MPs are only eligible for such payments if they have held office for a continuous period of at least two years, stand for re-election but are not re-elected. MPs who choose to stand down prior to an election are not entitled to any payment.

Loss of Office payments are only made to eligible MPs once they have:

  • issued redundancy notices to staff;

  • repaid any outstanding debts to IPSA;

  • submitted all expense claims for the period running up to the election;

  • carried out all administrative tasks; and

  • any other necessary tasks identified by IPSA.

The payments are then made in full to the MP, much like a redundancy payment[2].

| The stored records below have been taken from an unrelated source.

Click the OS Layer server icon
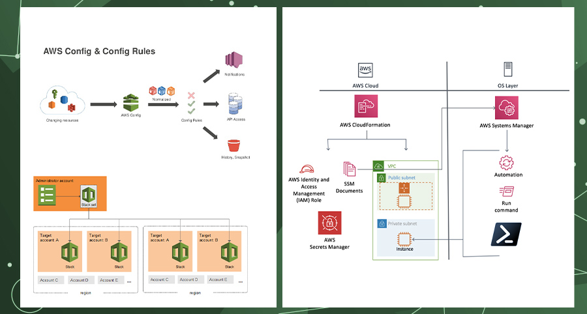 pos(507,70)
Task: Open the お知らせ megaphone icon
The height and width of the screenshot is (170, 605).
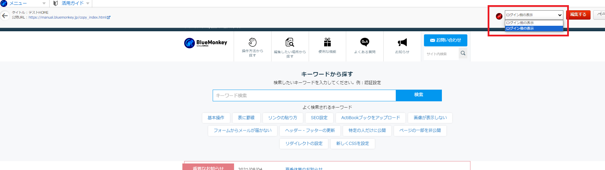Action: (402, 42)
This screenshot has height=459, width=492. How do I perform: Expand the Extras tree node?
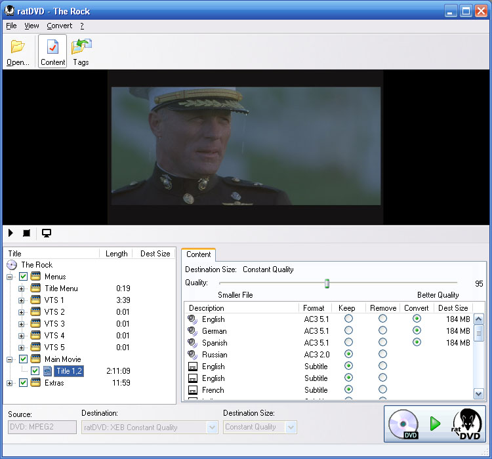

As MPs do not receive any salary following the election, but are still expected to undertake work winding up their parliamentary affairs, MPs who are entitled to a Loss of Office payment can request that they are paid what would have been their full equivalent salary for the remainder of the month of the general election, which is deducted from their total Loss of Office payment entitlement.

Loss of Office payments are made to all eligible MPs regardless of any additional responsibilities or positions they have hold (or have held). Certain individuals may be entitled to additional amounts under the Ministerial and other Pensions and Salaries Act 1991, but these are not administered by IPSA. There are no conditions to the payments in relation to any future employment undertaken by the MP.

MPs who are enrolled in the pension scheme, the Parliamentary Contributory Pension Fund (PCPF), will be eligible for their pension once they reach pensionable age. You can find out more information about the PCPF on their website: https://www.mypcpfpension.co.uk/.

[1] A copy of the consultation report from December 2013 can be found on our website.

[2] Where MPs have outstanding debts to IPSA, they may have these debts deducted from their entitlement to a Loss of Office payment.